GOAL OF THE EXERCISE: Search the material below for lines containing the string "Ifagrithm", and copy every one you find.
----- DATA TO EXAMINE
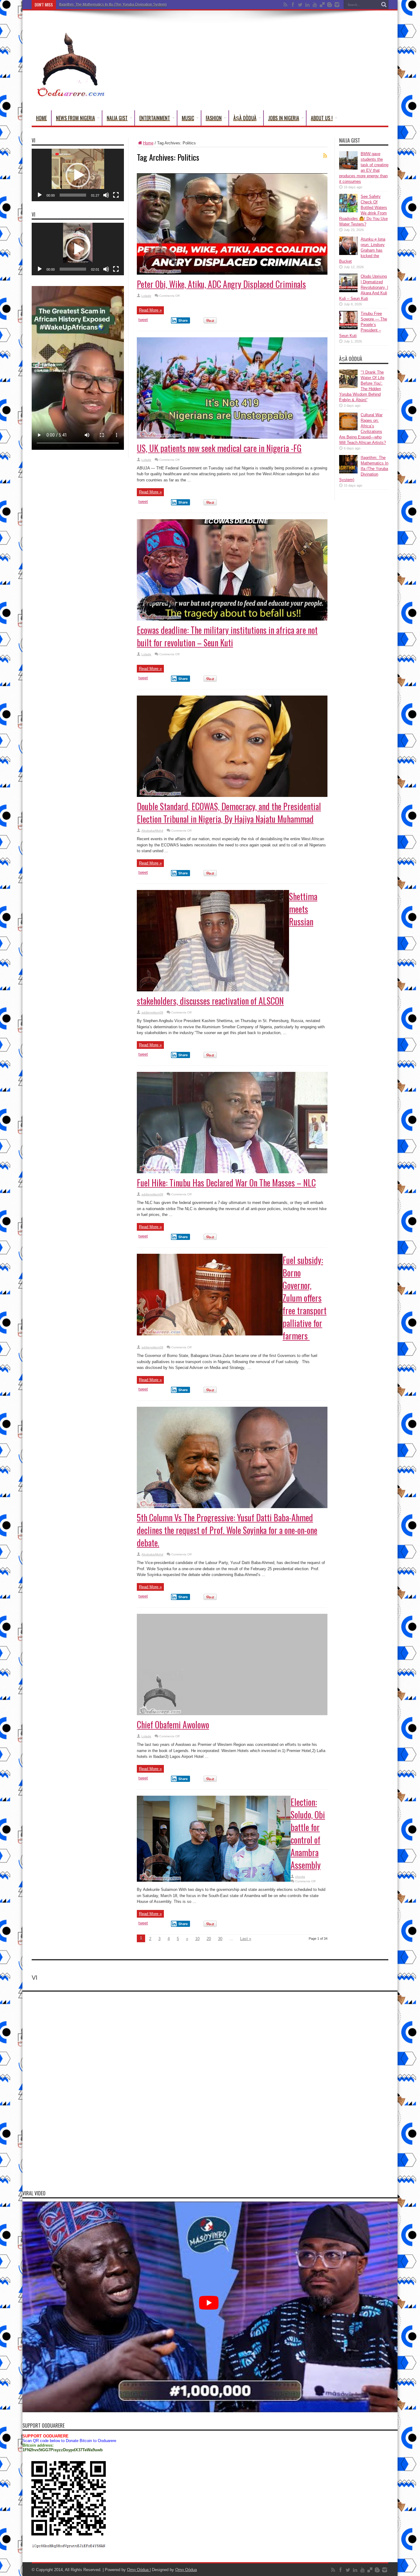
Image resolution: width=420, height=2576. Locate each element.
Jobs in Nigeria (283, 118)
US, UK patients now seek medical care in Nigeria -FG (219, 448)
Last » (245, 1938)
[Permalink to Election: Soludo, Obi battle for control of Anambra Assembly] (214, 1880)
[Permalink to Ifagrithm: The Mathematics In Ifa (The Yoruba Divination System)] (348, 472)
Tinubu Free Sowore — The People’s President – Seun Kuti (363, 324)
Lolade (146, 295)
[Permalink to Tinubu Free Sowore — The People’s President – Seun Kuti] (348, 328)
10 (197, 1938)
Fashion (214, 118)
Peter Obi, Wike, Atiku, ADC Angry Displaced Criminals (221, 284)
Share (183, 320)
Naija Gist (117, 118)
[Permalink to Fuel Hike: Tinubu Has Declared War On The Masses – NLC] (232, 1172)
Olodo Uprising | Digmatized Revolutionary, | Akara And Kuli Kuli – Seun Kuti (363, 287)
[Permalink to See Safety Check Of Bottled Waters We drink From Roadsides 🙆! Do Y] (348, 211)
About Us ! (322, 118)
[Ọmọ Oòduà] (70, 95)
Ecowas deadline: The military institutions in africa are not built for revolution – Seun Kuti (227, 636)
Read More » (150, 310)
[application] (78, 175)
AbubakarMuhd (152, 830)
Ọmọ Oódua (138, 2569)
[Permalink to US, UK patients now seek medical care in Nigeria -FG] (232, 437)
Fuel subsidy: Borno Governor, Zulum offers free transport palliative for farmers (305, 1298)
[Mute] (106, 195)
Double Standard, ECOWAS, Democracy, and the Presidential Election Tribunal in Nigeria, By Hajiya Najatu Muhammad (229, 812)
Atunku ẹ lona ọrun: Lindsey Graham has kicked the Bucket (362, 250)
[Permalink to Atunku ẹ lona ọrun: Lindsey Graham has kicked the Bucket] (348, 253)
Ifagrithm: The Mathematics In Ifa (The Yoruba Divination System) (363, 468)
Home (41, 118)
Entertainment (154, 118)
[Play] (40, 195)
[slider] (73, 195)
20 (209, 1938)
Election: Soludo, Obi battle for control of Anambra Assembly (308, 1833)
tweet (143, 319)
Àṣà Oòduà (244, 118)
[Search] (383, 4)
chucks (300, 1876)
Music (188, 118)
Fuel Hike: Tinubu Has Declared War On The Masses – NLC (226, 1182)
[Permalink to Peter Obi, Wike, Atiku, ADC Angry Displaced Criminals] (232, 273)
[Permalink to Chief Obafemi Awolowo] (232, 1713)
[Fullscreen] (116, 195)
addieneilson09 (152, 1012)
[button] (77, 175)
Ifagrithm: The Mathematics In (83, 4)
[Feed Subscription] (325, 155)
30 (220, 1938)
----------
TASK SOLUTION:
[Permalink to Ifagrithm: The Mathematics In Ifa (The Yoruba Divination System)] (348, 472)
Ifagrithm: The Mathematics In Ifa (The Yoruba Divination System) (363, 468)
Ifagrithm: The Mathematics In (83, 4)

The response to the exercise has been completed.